An absolute nightmare for an IT security professional is when protected data is accessed by unauthorized personnel. While passwords, firewalls and other basic protection methods are becoming easily ‘hackable’, organizations are seen shifting towards Multi-Factor Authentication (MFA), which includes voice callbacks, SMS’s and OTPs, to combat the issue.
Although, MFA has been able to minimize the risk to certain extent and has become a necessity, it seems the way ahead for enterprises to protect their large data is by implementing adaptive authentication.
Here’s why:
MFA is the present, adaptive authentication is the future: While MFA could help in tackling the security issue in the present scenario, enterprises looking at a long-term perspective need to focus on integrating adaptive authentication. For instance, establishing the identity of a user through a step-up OTP might not be the most ideal solution, as it is device-dependent and anyone may access someone’s mobile phone or hack into the email id to get the authentication data.
However, adaptive authentication takes user and behavior context a lot more closely compared to multi factor, which is just another factor in authentication process. It is based on a matrix of variables that provides a risk profile of a user, and based on this risk profile the system generates additional authentication process before the user is allowed access. While MFA could be a part of the adaptive authentication process, it is much more intuitive and real-time, with factors such as knowledge-based questions, geo-location, and identity assurance making the authentication system robust.
Simple MFA is now moving away, and giving path to adaptive authentication.
Dynamic/real-time security: While MFA follows a set-pattern and has certain processes to be followed, with regards to adaptive authentication, the end-user is an integral part of the security process. Elements such as out-of-band (OOB) authentication through SMS or email, and knowledge-based authentication help in creating a dynamic security system, which is difficult to hack.
For giving an example, one of the sales partners from our client companies was visiting our office in Cranbury, New Jersey. While on his way from the JFK airport, he was trying to log-into the system, but as the system recognized some erratic behavior based on his geo-location, it denied access. The real-time security protocol required him to provide responses to questions based on client’s recent activities, and thus, after successful answering, it allowed him to access the system.
In large enterprises as well, similar integration of adaptive authentication is being adopted. For controlling access of the employees to their floors or designated areas, staff is provided with badges or biometric that has only conditional access. Such accesses might be very intuitive in nature and may deny entry to anyone based on the frequency of their visit to a particular place or area.
It has been seen that organizations are not even letting members or employees enter OTP or passwords for executing simple tasks such as renewing memberships.
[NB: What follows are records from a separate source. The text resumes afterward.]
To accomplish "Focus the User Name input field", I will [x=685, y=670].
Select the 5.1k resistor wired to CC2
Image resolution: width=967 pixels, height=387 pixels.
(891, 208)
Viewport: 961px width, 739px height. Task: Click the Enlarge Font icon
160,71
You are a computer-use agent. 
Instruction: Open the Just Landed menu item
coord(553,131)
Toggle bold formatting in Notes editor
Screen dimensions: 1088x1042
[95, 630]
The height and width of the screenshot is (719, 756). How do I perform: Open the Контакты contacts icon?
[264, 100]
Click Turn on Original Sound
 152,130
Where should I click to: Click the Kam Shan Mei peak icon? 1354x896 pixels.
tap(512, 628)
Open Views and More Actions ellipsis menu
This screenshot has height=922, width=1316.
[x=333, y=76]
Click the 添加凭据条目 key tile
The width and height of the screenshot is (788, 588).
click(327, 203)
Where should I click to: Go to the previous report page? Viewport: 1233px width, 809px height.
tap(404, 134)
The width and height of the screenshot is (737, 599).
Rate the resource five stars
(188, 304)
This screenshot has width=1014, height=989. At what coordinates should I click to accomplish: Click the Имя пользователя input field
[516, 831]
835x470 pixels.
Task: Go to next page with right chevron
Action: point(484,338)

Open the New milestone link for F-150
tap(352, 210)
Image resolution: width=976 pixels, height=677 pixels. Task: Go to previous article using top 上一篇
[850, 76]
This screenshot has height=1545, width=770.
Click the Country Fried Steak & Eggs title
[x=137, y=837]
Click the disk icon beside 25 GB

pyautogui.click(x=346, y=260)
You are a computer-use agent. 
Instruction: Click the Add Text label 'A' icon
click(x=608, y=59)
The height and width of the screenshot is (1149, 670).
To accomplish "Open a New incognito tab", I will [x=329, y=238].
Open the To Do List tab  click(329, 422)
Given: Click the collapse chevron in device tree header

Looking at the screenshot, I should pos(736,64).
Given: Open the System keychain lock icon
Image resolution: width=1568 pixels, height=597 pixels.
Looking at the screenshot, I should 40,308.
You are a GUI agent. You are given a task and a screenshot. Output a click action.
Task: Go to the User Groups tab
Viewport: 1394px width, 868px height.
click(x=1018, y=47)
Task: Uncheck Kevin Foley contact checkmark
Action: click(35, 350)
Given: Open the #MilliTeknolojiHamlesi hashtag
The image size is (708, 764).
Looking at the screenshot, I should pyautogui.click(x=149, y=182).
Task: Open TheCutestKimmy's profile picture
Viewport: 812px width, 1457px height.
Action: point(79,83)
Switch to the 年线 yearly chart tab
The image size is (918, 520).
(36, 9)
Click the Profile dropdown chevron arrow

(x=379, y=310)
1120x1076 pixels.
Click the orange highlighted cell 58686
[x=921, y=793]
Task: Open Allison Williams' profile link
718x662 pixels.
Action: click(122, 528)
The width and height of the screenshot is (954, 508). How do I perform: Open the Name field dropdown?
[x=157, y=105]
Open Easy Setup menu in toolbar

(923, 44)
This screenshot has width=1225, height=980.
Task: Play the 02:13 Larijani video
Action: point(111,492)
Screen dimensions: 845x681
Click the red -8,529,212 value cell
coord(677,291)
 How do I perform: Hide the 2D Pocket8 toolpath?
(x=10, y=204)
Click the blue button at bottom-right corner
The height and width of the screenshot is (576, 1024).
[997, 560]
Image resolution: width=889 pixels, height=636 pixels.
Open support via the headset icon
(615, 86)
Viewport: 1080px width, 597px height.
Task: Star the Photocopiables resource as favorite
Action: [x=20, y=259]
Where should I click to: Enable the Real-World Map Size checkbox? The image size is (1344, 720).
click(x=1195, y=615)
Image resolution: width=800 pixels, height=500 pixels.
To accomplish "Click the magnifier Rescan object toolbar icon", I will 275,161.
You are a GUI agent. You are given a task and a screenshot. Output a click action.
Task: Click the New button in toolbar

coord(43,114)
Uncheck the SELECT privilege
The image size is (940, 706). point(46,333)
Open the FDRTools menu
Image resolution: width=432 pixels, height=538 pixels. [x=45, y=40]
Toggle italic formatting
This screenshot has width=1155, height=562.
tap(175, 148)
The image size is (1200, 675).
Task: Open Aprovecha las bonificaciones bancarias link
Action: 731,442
Sample this, a prominent retail shop introduced membership renewal process which is based on adaptive authentication – the system validates a customer through certain checks and balances – which is based on user’s shopping behavior in the past, along with other details.
The move is towards behavioral aspects of users rather than device-based simple passwords and OTPs.
Stringent identity verification: Adaptive authentication helps in setting up additional identity verification through various channels, including integrating hardware solutions such as biometrics. Although, integrating biometrics would mean additional budgeting, it is worth the investment.
As passwords are seen as the weakest link in any security system, backing it up with additional authentication, especially biometrics ensure that only the authorized person is able to access the system. Further, biometrics also protects or minimizes risks against data breaches, cyber attacks and fraud.
Companies are often seen to shy away from integrating adaptive authentication due to the perception of budget hike, there are companies that are providing these products at an economical cost, with even the implementation pricing at a lower spectrum. Further, given the number of breaches that are happening, safeguarding assets from theft should be the prime prerogative of organizations rather than cost-saving.
It is better to invest in stringent verification methods than face possible data breach issues.
Adaptive authentication adds a layer of security, helping companies protect their data from unauthorized access, while allowing users to access the system without frustrating them. However, adaptive authentication is still at a nascent stage and there is still a lot to be done.